Fluval Sea Nano Halo LED Unboxing

by | Oct 12, 2015 | Equipment, Industry, Technology | 0 comments

Fluval Halo
Fluval, part of Rolf C. Hagen Group, is a well known Canadian company started in 1955 by three German immigrants. Their recent brand redesign has resulted in a generation of products for aquarists’ specific needs. Fluval Sea is a branch of the company that makes items targeted for the saltwater side of the hobby, and includes products like salt mixes and additives, as well as electrical equipment such as protein skimmers, return pumps, powerheads, and light fixtures. The final category is making a comeback with a slew of second-generation LED lights, targeted for wide range of fish tank environments.
box halo fluval

One such product is pictured above – the Fluval Sea Nano HALO High Performance LED Lamp. This compact fixture is designed for saltwater nano tanks up to 10 gallons in volume. There is some exciting technology packed in Fluval’s newest offering, let’s find out what’s hiding behind its (almost) square-shaped LED panel…
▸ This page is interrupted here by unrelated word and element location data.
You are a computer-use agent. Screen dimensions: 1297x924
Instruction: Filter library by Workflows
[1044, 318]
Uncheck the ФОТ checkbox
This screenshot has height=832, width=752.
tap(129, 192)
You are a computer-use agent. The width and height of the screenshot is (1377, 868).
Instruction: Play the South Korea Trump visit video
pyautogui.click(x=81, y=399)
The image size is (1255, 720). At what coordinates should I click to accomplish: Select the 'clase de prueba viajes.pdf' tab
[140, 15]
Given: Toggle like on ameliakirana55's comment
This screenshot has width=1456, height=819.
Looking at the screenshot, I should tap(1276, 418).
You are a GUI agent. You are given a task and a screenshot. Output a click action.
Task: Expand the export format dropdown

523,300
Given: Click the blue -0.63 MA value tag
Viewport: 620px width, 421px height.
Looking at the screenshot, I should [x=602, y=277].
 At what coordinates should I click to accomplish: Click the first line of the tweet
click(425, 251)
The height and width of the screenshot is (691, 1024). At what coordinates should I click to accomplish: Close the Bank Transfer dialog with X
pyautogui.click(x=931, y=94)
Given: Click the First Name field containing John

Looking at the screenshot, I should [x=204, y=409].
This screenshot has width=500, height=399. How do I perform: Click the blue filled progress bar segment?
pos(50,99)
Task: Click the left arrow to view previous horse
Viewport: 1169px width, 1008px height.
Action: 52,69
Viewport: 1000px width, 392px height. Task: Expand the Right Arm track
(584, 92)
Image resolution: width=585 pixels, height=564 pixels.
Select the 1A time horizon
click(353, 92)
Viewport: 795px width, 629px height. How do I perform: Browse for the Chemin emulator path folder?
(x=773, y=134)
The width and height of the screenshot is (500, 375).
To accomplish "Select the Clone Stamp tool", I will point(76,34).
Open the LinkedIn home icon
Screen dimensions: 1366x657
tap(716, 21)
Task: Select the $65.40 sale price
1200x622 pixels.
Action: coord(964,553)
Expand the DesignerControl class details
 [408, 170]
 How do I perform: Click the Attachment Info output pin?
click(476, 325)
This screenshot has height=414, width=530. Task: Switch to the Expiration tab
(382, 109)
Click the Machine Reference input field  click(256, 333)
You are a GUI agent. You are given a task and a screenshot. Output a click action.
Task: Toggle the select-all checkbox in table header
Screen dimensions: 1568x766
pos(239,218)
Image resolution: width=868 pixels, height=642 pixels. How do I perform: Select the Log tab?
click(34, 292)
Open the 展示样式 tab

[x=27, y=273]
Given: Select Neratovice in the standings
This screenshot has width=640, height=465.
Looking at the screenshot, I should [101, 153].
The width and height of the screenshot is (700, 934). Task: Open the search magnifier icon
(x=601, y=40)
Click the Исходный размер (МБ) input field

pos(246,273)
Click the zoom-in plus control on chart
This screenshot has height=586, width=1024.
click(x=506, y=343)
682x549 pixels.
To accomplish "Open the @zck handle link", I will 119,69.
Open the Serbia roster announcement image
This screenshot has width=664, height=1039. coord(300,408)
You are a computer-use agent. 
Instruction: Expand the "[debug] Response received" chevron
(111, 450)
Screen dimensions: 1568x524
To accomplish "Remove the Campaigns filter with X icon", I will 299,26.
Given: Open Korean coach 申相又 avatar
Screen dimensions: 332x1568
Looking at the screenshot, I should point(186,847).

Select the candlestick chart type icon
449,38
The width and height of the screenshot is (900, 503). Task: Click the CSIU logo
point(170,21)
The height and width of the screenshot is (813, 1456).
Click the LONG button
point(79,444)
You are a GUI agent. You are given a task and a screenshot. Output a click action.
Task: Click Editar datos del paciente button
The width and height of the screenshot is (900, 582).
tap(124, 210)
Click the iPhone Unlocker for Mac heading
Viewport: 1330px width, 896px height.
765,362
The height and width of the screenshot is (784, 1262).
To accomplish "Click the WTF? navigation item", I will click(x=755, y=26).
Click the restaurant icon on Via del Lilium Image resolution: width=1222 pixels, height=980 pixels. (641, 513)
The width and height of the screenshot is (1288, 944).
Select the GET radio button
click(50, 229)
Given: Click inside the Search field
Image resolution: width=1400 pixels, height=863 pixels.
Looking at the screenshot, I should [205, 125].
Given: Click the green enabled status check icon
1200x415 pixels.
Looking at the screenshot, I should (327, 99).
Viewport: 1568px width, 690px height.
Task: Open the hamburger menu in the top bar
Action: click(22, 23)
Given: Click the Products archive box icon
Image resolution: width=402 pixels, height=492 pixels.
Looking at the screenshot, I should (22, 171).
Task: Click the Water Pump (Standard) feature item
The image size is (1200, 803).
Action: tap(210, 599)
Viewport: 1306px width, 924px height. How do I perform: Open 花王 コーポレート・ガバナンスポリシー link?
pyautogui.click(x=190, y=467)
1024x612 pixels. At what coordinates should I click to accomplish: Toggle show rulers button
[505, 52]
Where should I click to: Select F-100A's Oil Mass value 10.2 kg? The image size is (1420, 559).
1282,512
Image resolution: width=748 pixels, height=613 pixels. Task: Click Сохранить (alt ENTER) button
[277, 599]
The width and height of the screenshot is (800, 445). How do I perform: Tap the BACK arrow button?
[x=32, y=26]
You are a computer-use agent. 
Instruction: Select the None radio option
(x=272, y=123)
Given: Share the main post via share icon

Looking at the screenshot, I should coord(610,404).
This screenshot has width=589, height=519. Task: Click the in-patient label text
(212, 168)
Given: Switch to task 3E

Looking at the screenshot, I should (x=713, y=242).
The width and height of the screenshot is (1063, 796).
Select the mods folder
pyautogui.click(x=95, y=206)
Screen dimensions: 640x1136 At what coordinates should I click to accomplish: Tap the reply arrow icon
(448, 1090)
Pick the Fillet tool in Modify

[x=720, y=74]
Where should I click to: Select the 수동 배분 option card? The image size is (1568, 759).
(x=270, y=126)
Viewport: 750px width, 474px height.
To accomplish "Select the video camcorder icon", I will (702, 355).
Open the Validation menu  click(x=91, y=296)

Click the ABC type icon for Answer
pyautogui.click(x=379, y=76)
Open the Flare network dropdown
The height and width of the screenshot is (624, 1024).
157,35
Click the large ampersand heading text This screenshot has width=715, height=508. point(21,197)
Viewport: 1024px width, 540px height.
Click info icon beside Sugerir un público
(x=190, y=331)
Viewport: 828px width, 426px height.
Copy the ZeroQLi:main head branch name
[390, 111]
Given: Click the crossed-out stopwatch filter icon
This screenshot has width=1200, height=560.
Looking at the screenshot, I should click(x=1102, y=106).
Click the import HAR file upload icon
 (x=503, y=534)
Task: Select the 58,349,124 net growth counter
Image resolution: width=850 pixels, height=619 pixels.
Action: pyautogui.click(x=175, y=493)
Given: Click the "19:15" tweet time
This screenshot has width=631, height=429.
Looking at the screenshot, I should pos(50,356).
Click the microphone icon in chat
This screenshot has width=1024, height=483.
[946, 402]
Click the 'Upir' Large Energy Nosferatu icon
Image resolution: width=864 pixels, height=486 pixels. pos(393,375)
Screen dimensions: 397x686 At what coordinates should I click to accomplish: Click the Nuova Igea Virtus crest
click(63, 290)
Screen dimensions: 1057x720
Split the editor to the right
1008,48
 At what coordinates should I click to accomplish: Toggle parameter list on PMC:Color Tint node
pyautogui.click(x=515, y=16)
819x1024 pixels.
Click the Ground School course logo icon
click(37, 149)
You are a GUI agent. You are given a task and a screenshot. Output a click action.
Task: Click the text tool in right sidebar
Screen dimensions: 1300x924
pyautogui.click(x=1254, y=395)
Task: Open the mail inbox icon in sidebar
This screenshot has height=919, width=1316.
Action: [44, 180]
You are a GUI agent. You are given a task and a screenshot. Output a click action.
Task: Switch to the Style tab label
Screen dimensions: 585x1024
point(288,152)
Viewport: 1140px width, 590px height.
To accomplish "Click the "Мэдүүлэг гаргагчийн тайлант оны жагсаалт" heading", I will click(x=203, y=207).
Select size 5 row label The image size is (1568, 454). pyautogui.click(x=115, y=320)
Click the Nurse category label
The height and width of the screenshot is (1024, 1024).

Fluval Sea Nano Halo LED is a direct successor to the Fluval Sea Nano LED light, though the two are very different products –  it has a similar overall design and dimensions, but everything inside has been engineered from scratch. The most exciting new feature is its chip-on-board technology; Fluval is the first major aquarium LED light manufacturer to use this.

Fluval Halo Chip on board

This interesting new feature involves mounting LED chips directly onto the PCB board rather than surface-mounting and soldering them after the board is finished. There are a couple of advantages, both economical and performance- related, to producing LED arrays in such fashion. First of all, chip-on-board (COB) technology allows for much a denser packing of individual diodes, which in turn provides a brighter light output and more uniform blending for multiple color LEDs; up to 342 low-power LED emitters can be istalled on a 10mm x 10mm board.
This kind of LED-packing streamlines production and reduces costs, which keeps the end product economically competitive in the LED scene. There are 42 COB LEDs on the Fluval Sea Halo (manufacturer did not specify the number of different color LEDs) with a total output of 1,050 LM, 22W maximum power draw and a 120 degree angle of light spread. Given the light wattage, it mostly likely uses 0.5W emitters, which is common in lower-end LED fixtures

Another interesting feature of the Fluval Sea Nano Halo is its IP67 waterproof rating. The light is completely sealed, including the power cord adapter, and can actually be submerged in water for short periods of time.


Fluval Halo rear

Fluval Halo comes in a nice, colorful cardboard box with a bunch of useful information printed on it. Fluval advertises the light as being optimal for a 5 to 10 gallon (20-40 l) tank with PAR ratings as follows:

762 at 3″ from light source

233 at 6″ from light source

73 at 12″ from light source

Color temperature (according to the manufacturer) reads 25000K, which is a little confusing, because the daylight setting has a Kelvin ratio of around 14000K when measured with my camera’s custom white balance check. I believe the 25000K reflects the actinic color temperature, but that would put it outside the boundaries of visible light. Anyway, the color spectrum printed on the side of the box lays heavily on the blue side, peaking at around 460nm, which informs customers that Halo is a saltwater-specific fixture.

Fluval Halo box content

Inside the packaging is the light itself, a power adapter, a tank mount, and a printed manual. Handling the LED panel for the first time, I have an overall positive impression- it’s built well and looks extremely sleek. It’s also very compact, measuring only 5.5 ” wide x 6″ long x 1.125″ thick (140mm x 155 mm x 28 mm).

dimensions fluval halo

The light has a plastic bezel which transitions smoothly into an aluminum heat sink that provides passive cooling to the LED cluster below. A single button on the top front turns the light on and controls all its functions (more on that later). Fluval Halo LED cluster

The bottom looks even more interesting- it has a dual-colored LED array grouped in a circular fashion, with white LEDs packed in the inner circle and blue emitters surrounding them, and they are all sealed under a clear, water-proof glass cover. The fact that individual LED emitters are almost indistinguishable from the board they sit on gives the light an almost futuristic look, and will please anyone that care about the aesthetics of their aquarium setup.

Fluval Halo mounting arm

The mounting arm, made of steel and treated with a polished chrome finish, matches the light perfectly. The arm connects to the light via a single threaded hole on the top of the fixture and does not require any tools to put together. The hole assembly slides back and forth, allowing for horizontal positioning of the light when hung above the tank and the whole arm swings left to right for unobscured access when working on the tank.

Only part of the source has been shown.